Tim Atkinson
- Full name: Timothy Atkinson
- Born: 5 July 1977 (age 48) Mackay, QLD, Australia
- Height: 178 cm (5 ft 10 in)
- Weight: 85 kg (187 lb)

Rugby union career
- Position: Utility back

Super Rugby
- Years: Team / Apps / (Points)
- 2002: Brumbies / 9 / (15)
- 2003–06: Reds / 20 / (5)

= Tim Atkinson =

Australian rugby union player (born 1977)

Timothy Atkinson (born 5 July 1977) is an Australian former professional rugby union player.

==Biography==
Atkinson was born in Mackay and educated at Slade Point State School.

===Rugby career===
A utility back, Atkinson captained Australia in rugby sevens and featured at the 2002 Commonwealth Games.

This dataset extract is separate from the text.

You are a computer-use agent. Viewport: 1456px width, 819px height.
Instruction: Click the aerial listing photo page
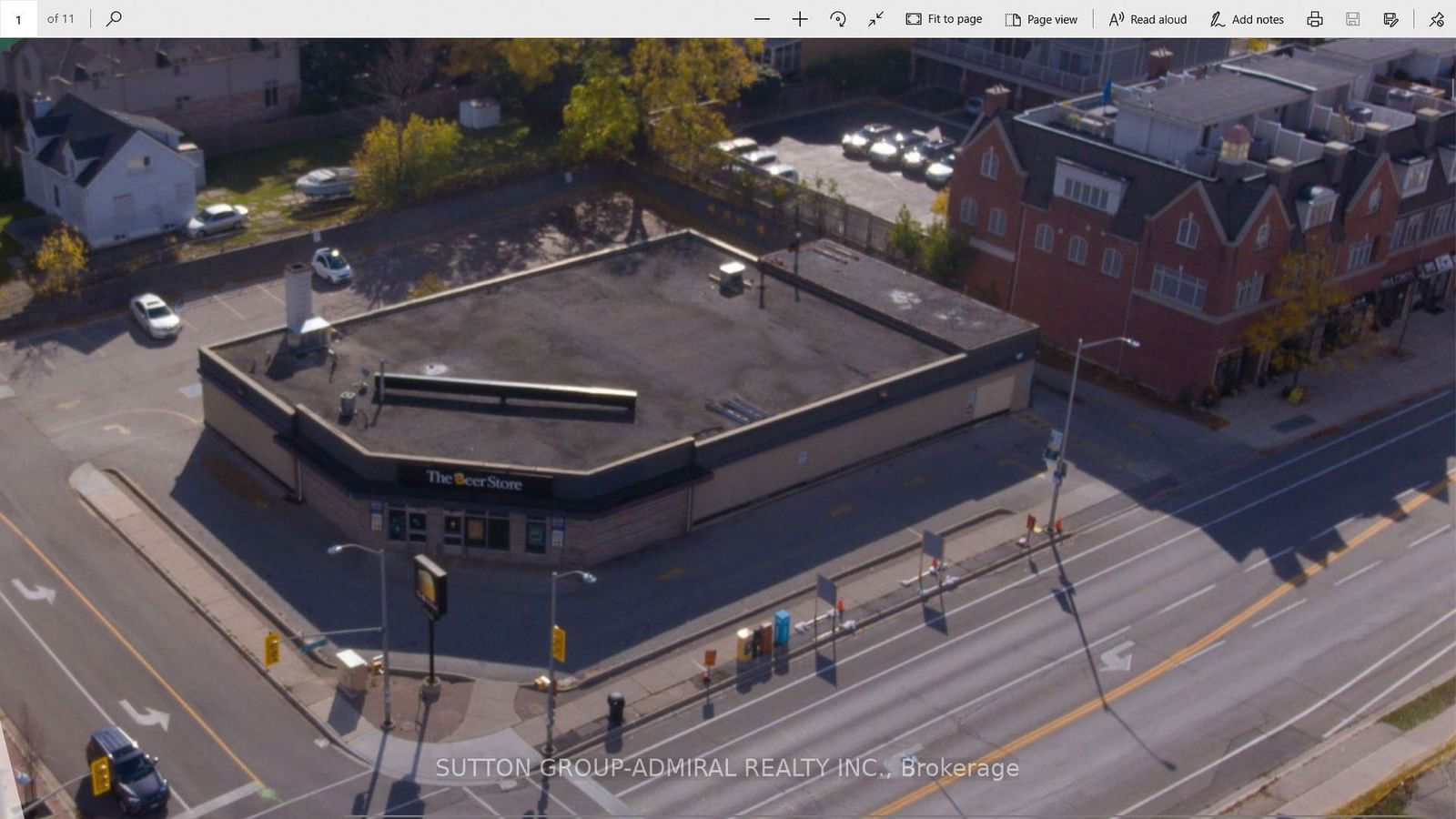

Atkinson was an Australia "A" representative and competed for the ACT Brumbies in the 2002 Super 12 season as an outside centre, with George Gregan occupying his favoured position of scrum-half. In 2003, Atkinson returned to his native Queensland to play with the Reds, where he was used in most backline positions. His time at the Reds was impacted by injury, missing most of 2003 with a broken ankle, playing all but one Super 12 match in 2004, before being sidelined for all of 2005 by shoulder surgery. He had a stint in Japan with Kyuden Voltex and was a player-coach for South Darwin on his return home.